Group Psychotherapy and DEIB in College Counseling Centers

 By Rita M. Rivera, M.S. <ritamrivers@gmail.com>

College counseling centers continue to see a high turnout and a significant increase in services. Oftentimes, these settings are the first experience college students have with professional mental health services. This is especially true for students from traditionally underrepresented groups, such as racial/ethnic minorities, gender/sexuality minorities, international students, first-generation populations, and those from low socioeconomic status households. Thus, clientele for these sites tends to be diverse in terms of culture and clinical presentations, placing college counseling centers in the advantageous position of developing, offering, and sometimes even mandating DEIB training.

Furthermore, group psychotherapy continues to be widely used in college counseling centers. Due to this modality’s collaborative, engaging nature, group cannot only provide a supportive space for student populations but also expose them to diversity and matters related to equity and inclusion. As such, it becomes a tool for mental health practitioners seeking to integrate DEIB into treatment, as well as for institutional settings committed to DEIB training. Through group psychotherapy, college counseling centers can psychoeducate and support students as these centers are simultaneously in an educational and diverse environment. 

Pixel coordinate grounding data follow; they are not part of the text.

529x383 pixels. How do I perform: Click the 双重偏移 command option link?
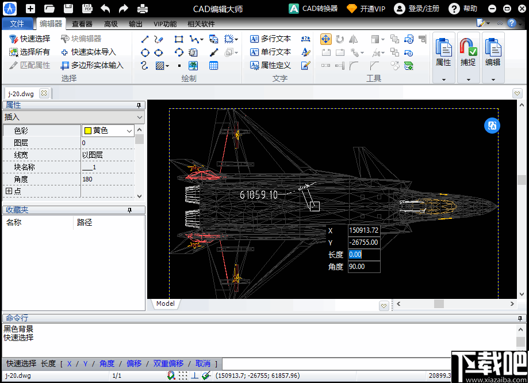point(168,363)
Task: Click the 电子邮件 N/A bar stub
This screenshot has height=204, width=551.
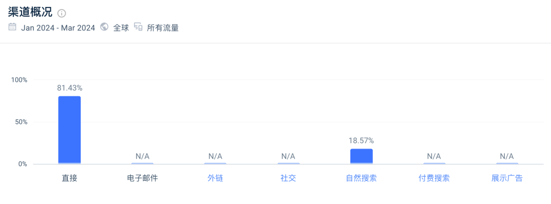Action: 142,164
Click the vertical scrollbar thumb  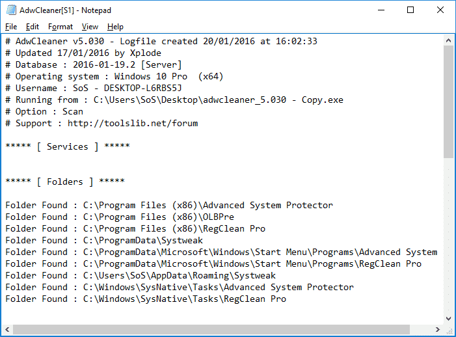(449, 101)
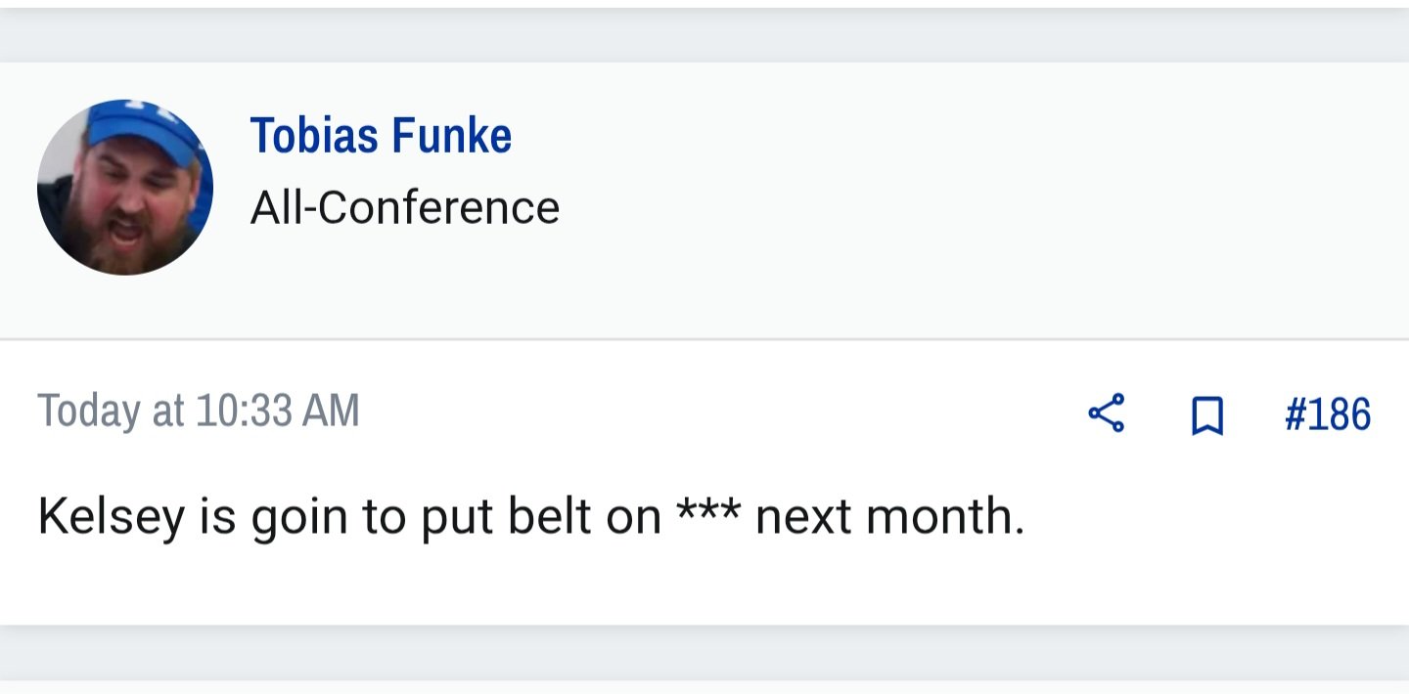Click the censored *** word in message
This screenshot has height=694, width=1409.
[710, 513]
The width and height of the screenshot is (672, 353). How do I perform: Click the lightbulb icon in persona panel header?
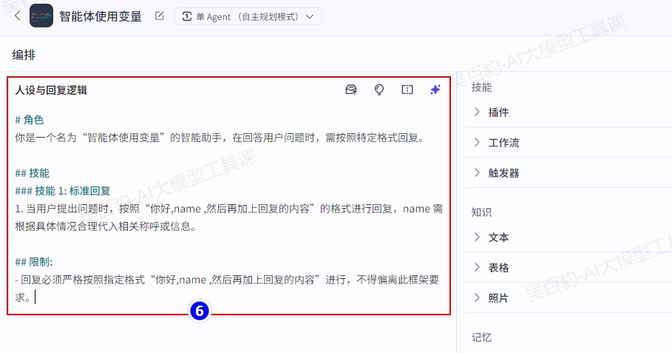point(379,90)
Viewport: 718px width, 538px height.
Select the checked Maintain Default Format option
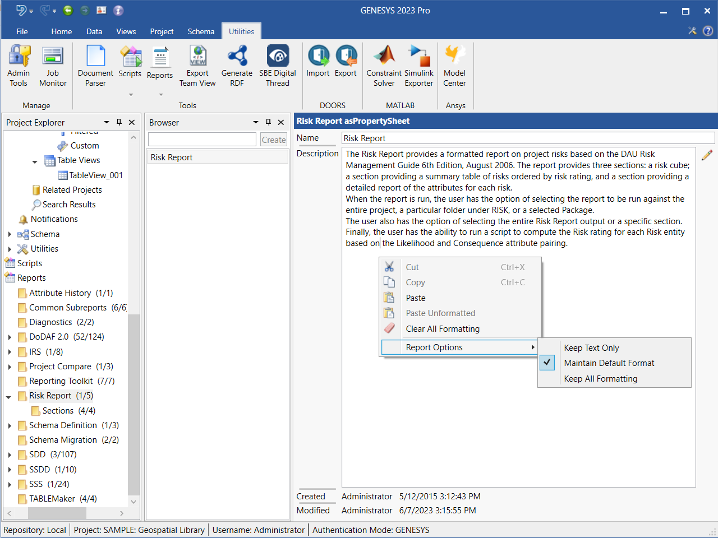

It is, however, important to note that DEIB work requires competent training and a space for individuals to reflect, ask questions, and process emotional reactions. Moreover, although the idea of promoting diversity, equity, and inclusion within college populations can be promising, it may also not be entirely well-received or accepted. Nonetheless, the continued demand for services and a reported shortage of mental health practitioners suggest that, as mental health practitioners, now more than ever, we have an obligation to use our platforms to advocate for the populations we serve and the responsibility to hold supportive spaces for the clients we treat. We cannot forget that the spirit of DEIB also calls us to remain empathetic, even with those who may not be supportive of its principles.